1. include <stdio.h>
2. include <stdlib.h>
3. include <xcb/xcb.h>

int main(void)
{
  xcb_connection_t *connection;
  xcb_screen_t *screen;
  xcb_window_t window;
  xcb_gcontext_t context;
  xcb_generic_event_t *event;
  uint32_t mask;
  uint32_t values[2];
  int done = 0;
  xcb_rectangle_t r = { 20, 20, 60, 60 };

  // open connection to the server
  connection = xcb_connect(NULL, NULL);
  if (xcb_connection_has_error(connection)) {
    printf("Cannot open display\n");
    exit(EXIT_FAILURE);
  }
  // get the first screen
  screen = xcb_setup_roots_iterator( xcb_get_setup(connection) ).data;

  // create black graphics context
  context = xcb_generate_id(connection);
  window = screen->root;
  mask = XCB_GC_FOREGROUND | XCB_GC_GRAPHICS_EXPOSURES;
  values[0] = screen->black_pixel;
  values[1] = 0;
  xcb_create_gc(connection, context, window, mask, values);

  // create window
  window = xcb_generate_id(connection);
  mask = XCB_CW_BACK_PIXEL | XCB_CW_EVENT_MASK;
  values[0] = screen->white_pixel;
  values[1] = XCB_EVENT_MASK_EXPOSURE | XCB_EVENT_MASK_KEY_PRESS;
  xcb_create_window(connection, screen->root_depth, window, screen->root,
                    10, 10, 100, 100, 1,
                    XCB_WINDOW_CLASS_INPUT_OUTPUT, screen->root_visual,
                    mask, values);

  // map (show) the window
  xcb_map_window(connection, window);

  xcb_flush(connection);

  // event loop
  while (!done && (event = xcb_wait_for_event(connection))) {

    switch (event->response_type & ~0x80) {
    case XCB_EXPOSE: // draw or redraw the window
      xcb_poly_fill_rectangle(connection, window, context, 1, &r);
      xcb_flush(connection);
      break;
    case XCB_KEY_PRESS: // exit on key press
      done = 1;
      break;
    }
    free(event);
  }
  // close connection to server
  xcb_disconnect(connection);

  exit(EXIT_SUCCESS);
}

The bitwise and operation a->response_type & ~0x80 removes a bit that indicates where the event came from.
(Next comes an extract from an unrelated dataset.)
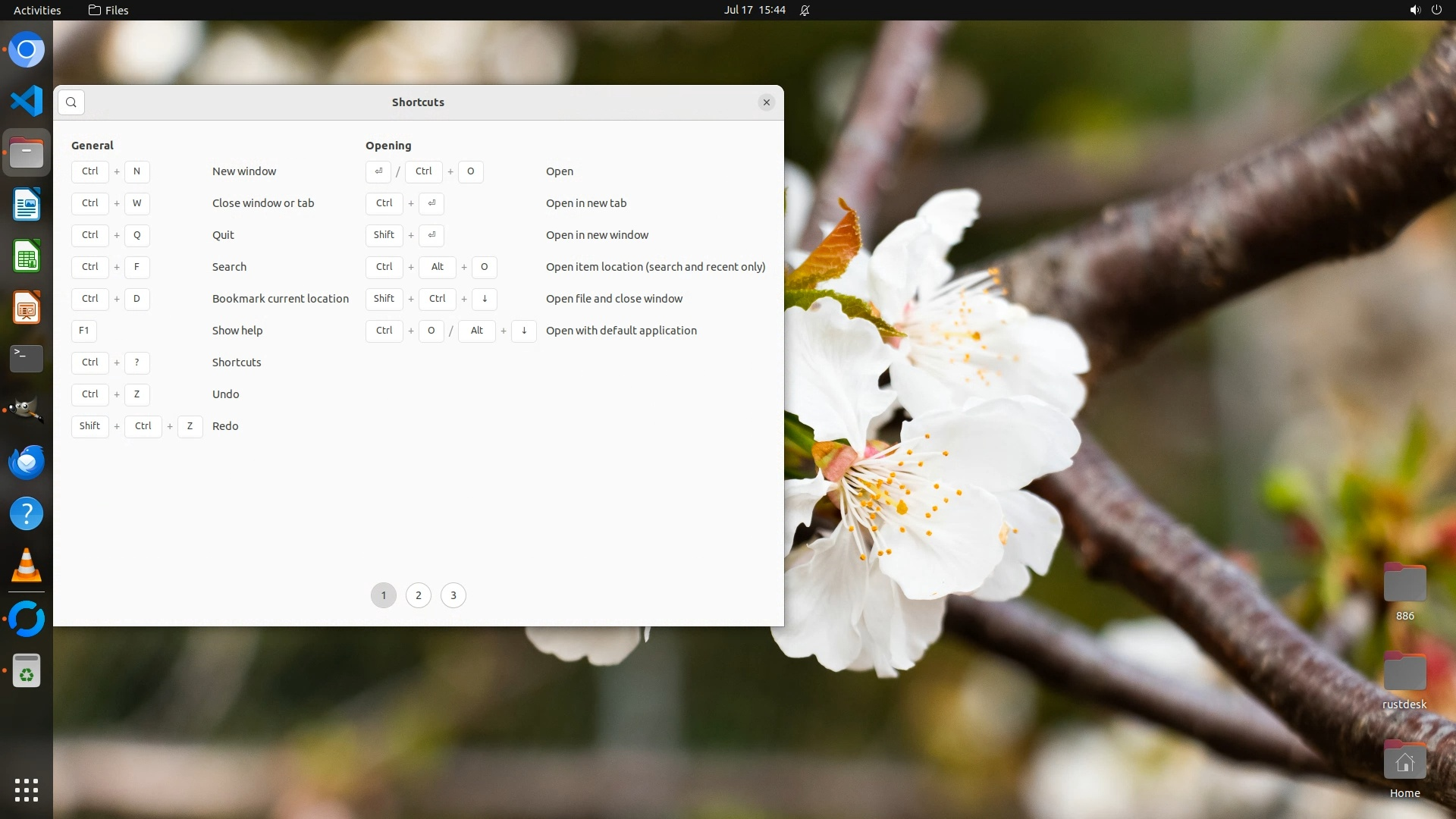Open the clock and calendar menu
The width and height of the screenshot is (1456, 819).
[x=755, y=10]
XCB has a comparable, but slightly lower-level API than Xlib, as can be seen with this example.

==Protocol description==
Creators of XCB have invented a specialized interface description language to model X11 protocol in language-neutral way and facilitate generation of bindings to other programming languages. libxcb itself is implemented as a code generator and a tiny C stub of utility functions.

An example:

<xcb header="bigreq" extension-xname="BIG-REQUESTS"
    extension-name="BigRequests" extension-multiword="true"
    major-version="0" minor-version="0">

  <request name="Enable" opcode="0">
    <reply>
      <pad bytes="1" />
      <field type="CARD32" name="maximum_request_length" />
    </reply>
  </request>
</xcb>

==Logo==
The XCB logo was produced by Gearóid Molloy, author of the web comic Neko the Kitty, and donated to the project.

==Other language bindings==
- XCB.pm - Perl module implementing bindings to XCB.
- xpyb - The Python binding to the X Window System using XCB. As of June 2013, it does not support Python 3. Provided by freedesktop.org.
- xcffib - Another Python binding which supports Python 2 & 3 as well as several more X extensions than xpyb.
- guile-xcb - Guile module implementing a language to treat the xcb definition as source code.